We are initiated into the essentials: The unliberated female character in “The Little Mermaid” movie; the obsession with Jazzercise; office life before “electronic mail”; a “new” rock band named Nirvana; a TV show called “The Simpsons” that probably won’t last; and, just by the way, the arrival of U.S. troops in the Gulf War, which should end our involvement in the Middle East. You get the picture. We later learn a guy named Kanye was elected president but was overthrown by robots.
Male/female roles are dealt with in predictable ways. In one sketch the show’s three women (Chelsea Devantez, Sarah Shook, and Rashawn Nadine Scott, the sole black member of the cast) wildly juggle their babies in a multi-tasking competition. In another, the show’s three clueless white guys (Paul Jurewicz, Daniel Strauss and Jamison Webb), form a panel titled “Women and People of Color in Popular Culture,” and are questioned by the women, with Scott sardonically describing herself as “representative of all black women.”
The sicko interaction between a mother (Shook), and her son (Jurewicz), during a family outing at a restaurant suggests why the kid has eating issues. In another family dinner scene, a mother (Devantez), realizes her husband and two kids caught her doing a stand-up act at a Schaumburg comedy club where she divulged far too much information about her personal life.
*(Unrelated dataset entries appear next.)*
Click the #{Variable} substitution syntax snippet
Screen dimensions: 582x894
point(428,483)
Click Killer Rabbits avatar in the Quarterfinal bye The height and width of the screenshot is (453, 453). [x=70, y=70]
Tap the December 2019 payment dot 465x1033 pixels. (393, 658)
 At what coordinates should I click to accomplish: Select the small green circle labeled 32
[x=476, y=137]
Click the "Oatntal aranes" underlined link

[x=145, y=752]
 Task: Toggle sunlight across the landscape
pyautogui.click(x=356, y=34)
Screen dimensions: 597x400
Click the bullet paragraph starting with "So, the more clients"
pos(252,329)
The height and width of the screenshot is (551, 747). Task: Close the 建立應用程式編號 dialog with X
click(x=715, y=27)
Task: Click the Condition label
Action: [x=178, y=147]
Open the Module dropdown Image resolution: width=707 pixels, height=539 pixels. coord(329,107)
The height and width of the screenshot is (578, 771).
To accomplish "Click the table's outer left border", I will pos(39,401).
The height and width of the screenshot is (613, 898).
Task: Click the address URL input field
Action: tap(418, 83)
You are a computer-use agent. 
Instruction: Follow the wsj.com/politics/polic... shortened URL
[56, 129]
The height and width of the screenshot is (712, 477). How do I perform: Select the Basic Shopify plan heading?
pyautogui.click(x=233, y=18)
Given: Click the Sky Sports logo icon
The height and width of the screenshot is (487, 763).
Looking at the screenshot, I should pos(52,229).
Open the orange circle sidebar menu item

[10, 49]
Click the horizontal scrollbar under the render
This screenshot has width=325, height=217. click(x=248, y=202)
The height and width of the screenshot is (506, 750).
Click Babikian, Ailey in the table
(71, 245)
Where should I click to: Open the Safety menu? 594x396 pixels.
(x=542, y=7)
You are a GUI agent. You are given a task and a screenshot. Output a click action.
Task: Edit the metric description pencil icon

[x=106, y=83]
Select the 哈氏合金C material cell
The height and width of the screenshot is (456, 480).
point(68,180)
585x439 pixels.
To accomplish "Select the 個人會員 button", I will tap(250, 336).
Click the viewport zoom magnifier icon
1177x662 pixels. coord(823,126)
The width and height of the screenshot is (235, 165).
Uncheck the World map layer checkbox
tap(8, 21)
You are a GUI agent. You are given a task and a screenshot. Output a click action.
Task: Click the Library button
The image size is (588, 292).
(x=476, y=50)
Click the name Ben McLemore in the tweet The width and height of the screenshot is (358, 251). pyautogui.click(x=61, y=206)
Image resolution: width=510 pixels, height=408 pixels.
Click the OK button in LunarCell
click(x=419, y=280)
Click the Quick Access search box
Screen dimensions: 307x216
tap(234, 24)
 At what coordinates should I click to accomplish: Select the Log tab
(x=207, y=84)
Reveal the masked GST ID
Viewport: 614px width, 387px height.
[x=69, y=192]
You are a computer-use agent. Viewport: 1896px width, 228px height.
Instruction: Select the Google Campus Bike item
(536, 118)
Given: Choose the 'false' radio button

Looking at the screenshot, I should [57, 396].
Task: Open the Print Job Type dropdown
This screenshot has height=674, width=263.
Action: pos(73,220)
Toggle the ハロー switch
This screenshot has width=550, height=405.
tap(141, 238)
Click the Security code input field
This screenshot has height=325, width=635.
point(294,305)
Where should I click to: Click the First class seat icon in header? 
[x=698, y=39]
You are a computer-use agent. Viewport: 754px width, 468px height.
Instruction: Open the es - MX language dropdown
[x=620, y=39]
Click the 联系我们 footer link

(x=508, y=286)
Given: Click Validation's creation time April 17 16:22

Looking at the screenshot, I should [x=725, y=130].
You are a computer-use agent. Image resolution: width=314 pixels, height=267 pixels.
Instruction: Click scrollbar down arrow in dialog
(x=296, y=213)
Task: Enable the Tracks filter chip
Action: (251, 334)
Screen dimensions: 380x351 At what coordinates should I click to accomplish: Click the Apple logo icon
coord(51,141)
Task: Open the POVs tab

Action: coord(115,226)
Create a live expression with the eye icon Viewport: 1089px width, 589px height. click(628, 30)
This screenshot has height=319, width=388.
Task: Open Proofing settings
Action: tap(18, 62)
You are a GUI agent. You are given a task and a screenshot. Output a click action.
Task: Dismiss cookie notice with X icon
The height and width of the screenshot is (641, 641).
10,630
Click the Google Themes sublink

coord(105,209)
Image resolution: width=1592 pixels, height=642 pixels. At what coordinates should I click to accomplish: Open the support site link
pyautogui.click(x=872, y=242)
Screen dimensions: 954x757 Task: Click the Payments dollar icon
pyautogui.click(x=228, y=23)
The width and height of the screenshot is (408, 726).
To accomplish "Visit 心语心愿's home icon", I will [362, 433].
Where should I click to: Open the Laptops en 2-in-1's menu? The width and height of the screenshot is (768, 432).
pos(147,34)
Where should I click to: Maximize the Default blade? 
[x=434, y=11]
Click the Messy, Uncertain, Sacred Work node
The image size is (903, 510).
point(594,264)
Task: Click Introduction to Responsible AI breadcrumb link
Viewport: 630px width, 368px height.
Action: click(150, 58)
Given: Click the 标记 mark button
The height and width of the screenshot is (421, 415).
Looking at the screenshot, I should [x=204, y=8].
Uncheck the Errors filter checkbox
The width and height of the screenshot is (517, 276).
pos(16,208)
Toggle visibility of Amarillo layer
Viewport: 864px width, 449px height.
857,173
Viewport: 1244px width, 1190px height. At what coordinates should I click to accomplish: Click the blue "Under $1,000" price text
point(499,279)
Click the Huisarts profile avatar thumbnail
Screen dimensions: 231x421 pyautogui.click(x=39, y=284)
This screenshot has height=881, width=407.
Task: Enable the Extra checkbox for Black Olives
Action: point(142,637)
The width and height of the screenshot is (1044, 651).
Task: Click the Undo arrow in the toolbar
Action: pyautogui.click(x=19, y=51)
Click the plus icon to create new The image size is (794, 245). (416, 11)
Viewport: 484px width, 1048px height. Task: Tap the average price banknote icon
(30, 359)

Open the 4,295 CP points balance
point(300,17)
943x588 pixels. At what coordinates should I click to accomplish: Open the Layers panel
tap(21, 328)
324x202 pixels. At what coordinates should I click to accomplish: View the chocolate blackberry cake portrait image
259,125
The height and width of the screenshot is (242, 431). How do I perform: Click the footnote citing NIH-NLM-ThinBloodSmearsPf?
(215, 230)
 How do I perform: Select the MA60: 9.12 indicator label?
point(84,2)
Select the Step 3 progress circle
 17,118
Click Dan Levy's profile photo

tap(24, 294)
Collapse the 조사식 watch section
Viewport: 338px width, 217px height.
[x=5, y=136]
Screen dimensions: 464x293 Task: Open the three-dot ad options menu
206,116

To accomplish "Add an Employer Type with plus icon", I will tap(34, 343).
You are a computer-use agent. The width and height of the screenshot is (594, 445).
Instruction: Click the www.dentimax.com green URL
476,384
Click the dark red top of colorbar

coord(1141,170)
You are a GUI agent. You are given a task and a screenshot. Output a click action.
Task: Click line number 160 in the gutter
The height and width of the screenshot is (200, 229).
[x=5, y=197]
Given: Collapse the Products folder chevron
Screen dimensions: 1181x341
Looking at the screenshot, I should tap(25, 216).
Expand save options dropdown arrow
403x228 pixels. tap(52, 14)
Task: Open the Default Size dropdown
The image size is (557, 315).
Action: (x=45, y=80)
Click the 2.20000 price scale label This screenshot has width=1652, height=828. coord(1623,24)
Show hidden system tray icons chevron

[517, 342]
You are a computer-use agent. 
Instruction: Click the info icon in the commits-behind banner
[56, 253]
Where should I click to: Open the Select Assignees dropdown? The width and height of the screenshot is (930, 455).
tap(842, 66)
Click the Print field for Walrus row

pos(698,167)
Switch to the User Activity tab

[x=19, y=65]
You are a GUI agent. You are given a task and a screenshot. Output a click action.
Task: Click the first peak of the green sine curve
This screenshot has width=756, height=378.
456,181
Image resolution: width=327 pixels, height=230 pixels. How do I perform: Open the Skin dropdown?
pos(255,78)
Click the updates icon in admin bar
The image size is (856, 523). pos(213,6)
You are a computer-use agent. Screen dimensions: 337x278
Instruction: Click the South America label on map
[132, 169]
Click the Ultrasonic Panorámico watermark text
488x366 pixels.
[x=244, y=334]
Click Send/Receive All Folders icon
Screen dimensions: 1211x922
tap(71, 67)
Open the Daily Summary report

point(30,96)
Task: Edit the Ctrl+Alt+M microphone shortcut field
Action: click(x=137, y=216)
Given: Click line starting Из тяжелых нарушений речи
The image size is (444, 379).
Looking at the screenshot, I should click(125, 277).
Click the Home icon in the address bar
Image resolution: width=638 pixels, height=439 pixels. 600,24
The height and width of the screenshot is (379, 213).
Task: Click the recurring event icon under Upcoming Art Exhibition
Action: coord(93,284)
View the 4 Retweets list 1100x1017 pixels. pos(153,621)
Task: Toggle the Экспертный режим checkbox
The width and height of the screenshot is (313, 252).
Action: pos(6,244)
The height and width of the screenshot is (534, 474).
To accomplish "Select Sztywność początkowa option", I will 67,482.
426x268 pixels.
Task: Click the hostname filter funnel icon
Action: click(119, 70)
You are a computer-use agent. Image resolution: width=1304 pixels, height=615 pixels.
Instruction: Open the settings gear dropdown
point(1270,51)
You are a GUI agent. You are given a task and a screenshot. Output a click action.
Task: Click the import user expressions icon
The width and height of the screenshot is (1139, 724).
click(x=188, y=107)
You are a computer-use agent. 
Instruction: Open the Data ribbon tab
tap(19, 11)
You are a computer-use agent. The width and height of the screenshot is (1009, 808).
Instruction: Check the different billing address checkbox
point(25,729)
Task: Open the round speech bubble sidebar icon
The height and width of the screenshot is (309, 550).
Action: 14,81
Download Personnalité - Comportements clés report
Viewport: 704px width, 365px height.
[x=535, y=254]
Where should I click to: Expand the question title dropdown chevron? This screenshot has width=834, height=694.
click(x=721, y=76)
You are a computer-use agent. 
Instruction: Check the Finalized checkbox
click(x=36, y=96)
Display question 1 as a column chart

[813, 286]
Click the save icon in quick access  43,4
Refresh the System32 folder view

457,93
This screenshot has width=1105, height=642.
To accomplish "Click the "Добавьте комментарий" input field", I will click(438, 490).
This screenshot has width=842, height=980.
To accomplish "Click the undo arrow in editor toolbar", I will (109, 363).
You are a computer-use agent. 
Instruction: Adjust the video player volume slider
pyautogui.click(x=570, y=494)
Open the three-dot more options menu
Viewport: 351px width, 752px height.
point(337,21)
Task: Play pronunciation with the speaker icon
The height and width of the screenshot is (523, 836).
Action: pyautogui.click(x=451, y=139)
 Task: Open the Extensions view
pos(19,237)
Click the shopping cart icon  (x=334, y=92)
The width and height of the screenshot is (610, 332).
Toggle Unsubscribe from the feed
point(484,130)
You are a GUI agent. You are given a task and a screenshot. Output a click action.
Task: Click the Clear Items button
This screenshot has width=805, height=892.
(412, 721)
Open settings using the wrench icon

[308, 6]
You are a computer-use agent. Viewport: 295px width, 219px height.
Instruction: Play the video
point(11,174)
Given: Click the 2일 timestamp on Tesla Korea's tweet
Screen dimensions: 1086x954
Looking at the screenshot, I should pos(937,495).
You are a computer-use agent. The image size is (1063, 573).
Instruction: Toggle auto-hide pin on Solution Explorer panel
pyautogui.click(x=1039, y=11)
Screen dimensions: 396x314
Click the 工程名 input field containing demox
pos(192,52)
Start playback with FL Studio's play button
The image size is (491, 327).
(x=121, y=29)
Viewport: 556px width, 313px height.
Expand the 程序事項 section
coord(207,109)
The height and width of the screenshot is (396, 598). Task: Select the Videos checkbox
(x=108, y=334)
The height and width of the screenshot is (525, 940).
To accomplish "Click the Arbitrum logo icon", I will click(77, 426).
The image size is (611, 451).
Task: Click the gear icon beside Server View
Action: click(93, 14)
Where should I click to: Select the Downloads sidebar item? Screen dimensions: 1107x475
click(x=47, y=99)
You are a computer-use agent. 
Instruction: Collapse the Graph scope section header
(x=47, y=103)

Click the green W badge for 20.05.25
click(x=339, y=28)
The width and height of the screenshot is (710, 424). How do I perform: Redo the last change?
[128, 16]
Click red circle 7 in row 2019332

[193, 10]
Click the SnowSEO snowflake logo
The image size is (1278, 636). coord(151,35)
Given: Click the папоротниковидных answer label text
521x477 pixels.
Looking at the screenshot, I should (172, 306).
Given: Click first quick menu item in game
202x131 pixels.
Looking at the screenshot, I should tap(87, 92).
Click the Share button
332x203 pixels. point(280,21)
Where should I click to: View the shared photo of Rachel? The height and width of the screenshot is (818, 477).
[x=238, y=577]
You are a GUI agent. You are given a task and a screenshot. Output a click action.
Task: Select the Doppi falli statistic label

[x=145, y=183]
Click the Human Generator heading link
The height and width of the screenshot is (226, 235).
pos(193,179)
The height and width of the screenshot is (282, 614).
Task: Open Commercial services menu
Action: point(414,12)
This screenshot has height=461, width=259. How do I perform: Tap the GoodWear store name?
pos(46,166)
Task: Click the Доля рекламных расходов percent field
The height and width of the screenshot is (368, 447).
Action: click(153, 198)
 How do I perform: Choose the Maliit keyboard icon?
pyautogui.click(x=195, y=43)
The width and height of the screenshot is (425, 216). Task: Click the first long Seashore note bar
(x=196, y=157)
On a more genteel level, a guy confesses to being continually seduced by Christian rock music and movies. And a kid forced to play baseball by his dad confesses he just wants to audition for “Phantom of the Opera.” This is later reworked when Shook plays a fiendish female baseball player whose mom, played by Scott, dreams of auditioning for “The Lion King.” (Musical director and composer Jacob Shuda adds a number of fine touches here.)
Somewhat more relevant are sketches in which a neo-Black Panther (Scott), interacts with a male version (Strauss) of Rachel Dolezal, the white woman who notoriously claimed she was black. The most cutting police violence commentary comes when a kid (Jurewicz) at a birthday party is told to beat a pinata open. He goes ballistic, and we learn his dad is a cop.
Later in the show, years beyond 2015, the characters are now holograms who pine for the better days when thanks to Uber you could “get into a car with a stranger and save $4.”
Yes, “it’s like deja vu all over again.” But where is Yogi Berra when we need him most?